5. Descum using Oxford 80 or the Anatech.

a) Oxygen plasma cleaning for empty chamber for 10 min
b) Descum with Oxygen plasma for 30 s. The descum rate is about 150-200 nm/min. Up to 2-3 min can be used for thicker metal and LOR.

6. Metal evaporation using SC4500 Evaporator

a) Deposition of 10-30 nm of an adhesion layer, Ti and Cr are the most common but users have reported success with Ta. Ti and Cr tend to have stronger adhesion and are more standard adhesion layers for Al, Pt, Ni, etc. To test adhesion on a dummy heater wafer, users can put scotch tape on the heater and pull off and the heater should remain on the wafer. To test for bonding quality adhesion (stronger than scotch tape test), use the wire bonder on the second floor. For example, Al without Cr adhesion survives the scotch tape test but not the wire bonding test.
b) Deposition of 210 nm of Pt. Keep in mind the NBTC evaporator Pt costs 60 cents/A and CNF evaporation costs 8 cents/A when choosing tools.
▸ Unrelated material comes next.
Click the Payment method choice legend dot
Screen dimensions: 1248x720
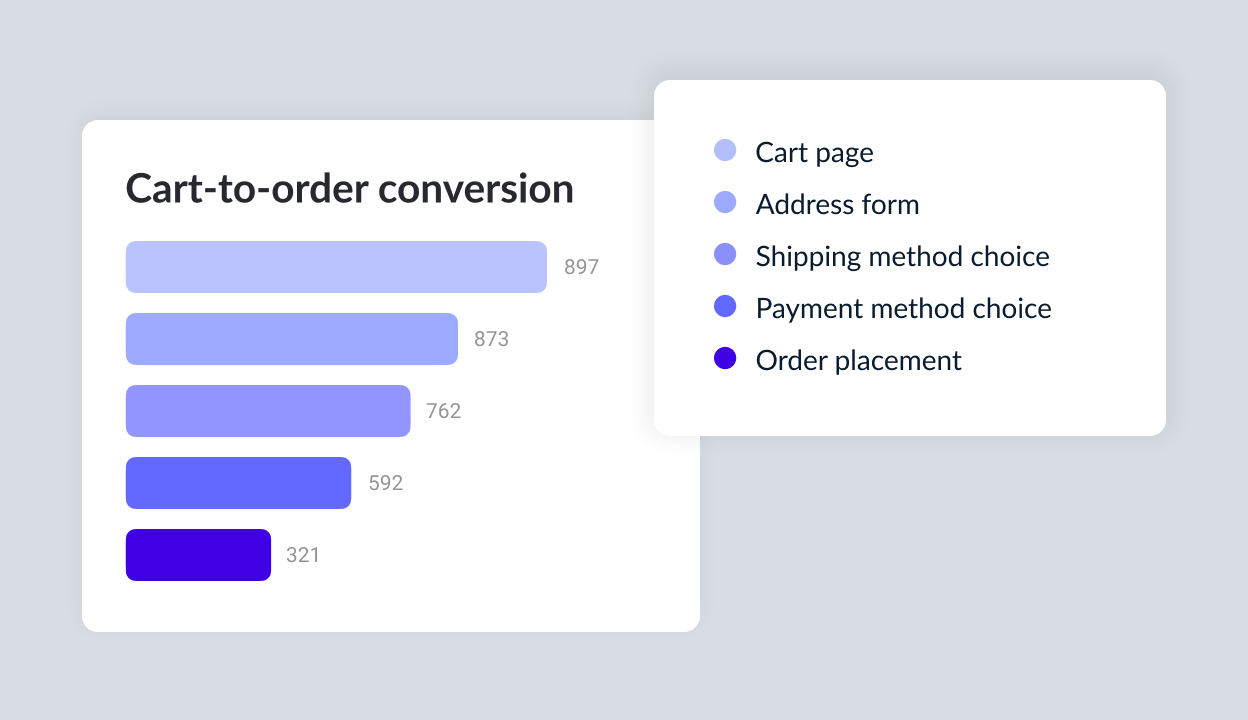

7. Lift-off bath at 1165 overnight. The wafers were put in a holder like the wafer boat (shown in attached image), facing down. Users have reported that turning the wafer upside down accelerates the liftoff process. Using a pipette to squeeze 1165 in and out to make currents will also greatly accelerate the process. Spin-rinse-dry after taking the device out of 1165.
8. If coating oxide cladding over the electronics, it is important to bake at least 5-10 min above around 115 C to evaporate out the 1165/water in the SiO2 under the metal. SiO2 is well-documented in literature to be like a sponge with fast absorbance and users have witnessed the “boiling” of the remnant liquid significantly worsened adhesion of metals (peeling off or discoloration) in high temperature PECVD processes that stopped occurring when a prebake was done. 
9. Test at least a few heaters in the IV probe station to make sure they are the proper resistance.